After finalizing backups from my NAS and household computers to Backblaze’s B2 Cloud Storage, I decided it was time to do the same for my Kubernetes cluster. I use the built-in backup utility on my NAS and Restic on my household computers. After a little research, I found that Velero is a solid option for backing up Kubernetes clusters. It supports storage providers that have an AWS S3-compatible API, which includes B2 Cloud Storage!

In this post, I’ll walk through a minimal Velero install that saves snapshots to B2 using the aws provider.

📝 Software versions

Examples in this post were tested with the following software versions:

  • Velero CLI v1.13.0
  • Velero plugin for AWS v1.8.2
  • K3s v1.28.6+k3s2

In praise of Backblaze

Before we dive in, allow me a moment to express my love for Backblaze. ❤️🔥

I have used Backblaze products since “CrashPlan for Home” was discontinued. I started off with Backblaze Computer Backup and it paid off when the drive holding all my important documents and photos died.

It was a fairly large amount of data, so I took advantage of “Restore by Mail” which is where Backblaze mails a USB Hard Drive with a snapshot of your backup. A couple days later I had restored all my files on a new NAS and was returning the hard drive! 🎉

I can’t give Backblaze enough praise for how smooth the process was to restore my data! It was a welcome relief in a normally stressful situation.

Alright, with my gushing out of the way, let’s dive in…

Create the bucket and application key

To start we will create a bucket and application key in Backblaze. I’m going to use the web UI, but you may be able to complete some or all of these steps using the Backblaze CLI.
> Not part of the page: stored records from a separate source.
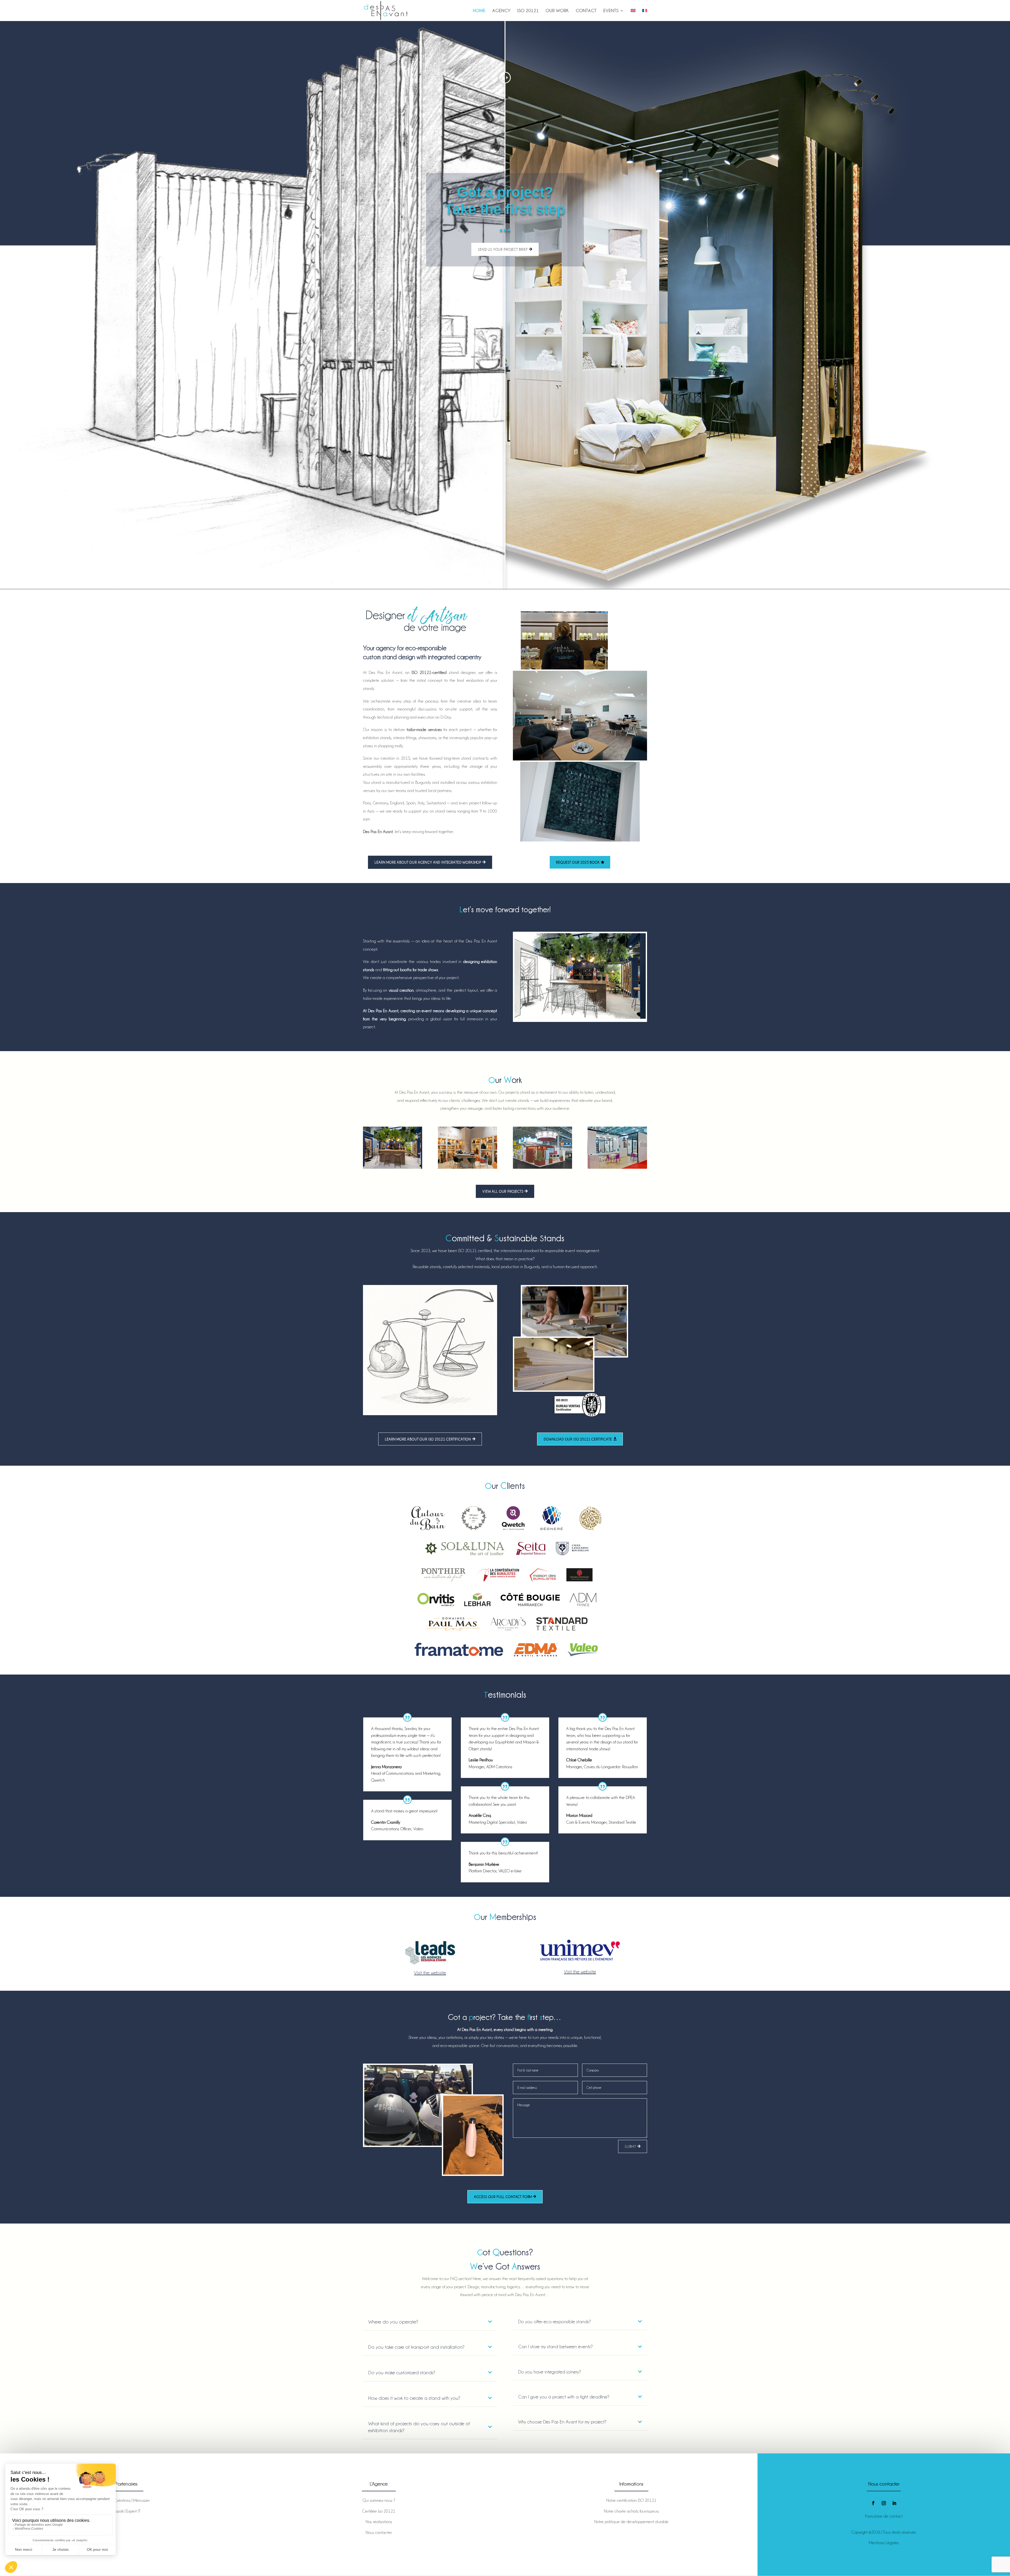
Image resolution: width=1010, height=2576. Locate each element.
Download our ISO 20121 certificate (578, 1439)
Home (479, 11)
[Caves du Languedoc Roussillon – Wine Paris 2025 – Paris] (392, 1148)
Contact (586, 11)
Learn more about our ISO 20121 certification (428, 1439)
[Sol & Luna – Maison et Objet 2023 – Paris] (467, 1148)
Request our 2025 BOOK (578, 862)
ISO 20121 (528, 11)
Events (611, 11)
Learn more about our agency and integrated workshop (428, 862)
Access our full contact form (503, 2197)
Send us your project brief (503, 249)
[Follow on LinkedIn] (894, 2503)
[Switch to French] (644, 15)
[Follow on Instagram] (884, 2503)
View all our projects (502, 1191)
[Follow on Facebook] (873, 2503)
Create a B2 Cloud Storage Bucket with the following options. This is where Velero will store backups.

OptionValue
Bucket name<my-bucket-name>
Files in bucket arePrivate
Default EncryptionDisable
Object LockDisable

Dialog to create a Backblaze B2 bucket

Create an Application Key with access to the bucket. Velero will use these credentials to authenticate with Backblaze.

OptionValue
Name of Key<my-app-name>
Allow access to Bucket(s)<my-bucket-name>
Type of AccessRead and Write
File name prefixblank
Duration (seconds)blank

Dialog to add a Backblaze B2 application key

Save the Application Key credentials to a file named credentials.txt. We’ll need this file when installing the Velero server components later.

# credentials.txt
[default]
aws_access_key_id=<b2_keyID>
aws_secret_access_key=<b2_applicationKey>

Take note of your bucket’s “Endpoint” by viewing the bucket information in B2 Cloud Storage Buckets. It will look something like this: s3.us-west-001.backblazeb2.com. You will need this when installing Velero server components.

Backblaze B2 bucket information with the endpoint highlighted

You will also need the region for your bucket, which is the second part of that endpoint. For example, in s3.us-west-001.backblazeb2.com, the region is us-west-001.

Install Velero

A basic Velero install involves two components: the CLI and the server. You should install the CLI on the same machine that you generally run kubectl on. Once the CLI is installed, we’ll use it to install the server components in the Kubernetes cluster.

Follow the instructions in Basic Install to install the CLI.

Now use the CLI to install and configure the Velero server components in the Kubernetes cluster. Run the following command, replacing <...> with the values from your Backblaze setup.

velero install \
  --provider aws \
  --bucket <my-bucket-name> \
  --plugins velero/velero-plugin-for-aws:v1.8.2 \
  --secret-file credentials.txt \
  --backup-location-config region=<my-bucket-region>,s3Url=https://<my-bucket-endpoint> \
  --snapshot-location-config region=<my-bucket-region>

Follow instructions in the output to review the logs and ensure that the install completed successfully.

Backup and restore

Most of your interactions with Velero will happen through the CLI. With it you can get, create, and delete backups and restores.

Let’s test out the backup and restore functionality. To do that, we will:

  1. Deploy nginx.
  2. Create a backup with Velero.
  3. Delete nginx.
  4. Restore the backup with Velero.
  5. Confirm nginx was restored.

Create an nginx deployment and service.

kubectl create deployment nginx --image=nginx:latest
kubectl expose deployment nginx --port=80 --name=nginx

Wait for the deployment to ready and then test it.

# Wait for the deployment to ready.
kubectl rollout status deployment nginx

# Make a request.
curl http://$(kubectl get svc nginx --output=go-template={{.spec.clusterIP}})

Backup the cluster.

velero create backup b01 --wait

Delete nginx.

kubectl delete deployment/nginx service/nginx

Restore from our earlier backup.

velero create restore --from-backup=b01 --wait

Wait for the deployment to ready and then test it.

# Wait for the deployment to ready.
kubectl rollout status deployment nginx

# Make a request.
curl http://$(kubectl get svc nginx --output=go-template={{.spec.clusterIP}})

You should get a successful response from your curl request, indicating that you successfully restored your Kubernetes resources!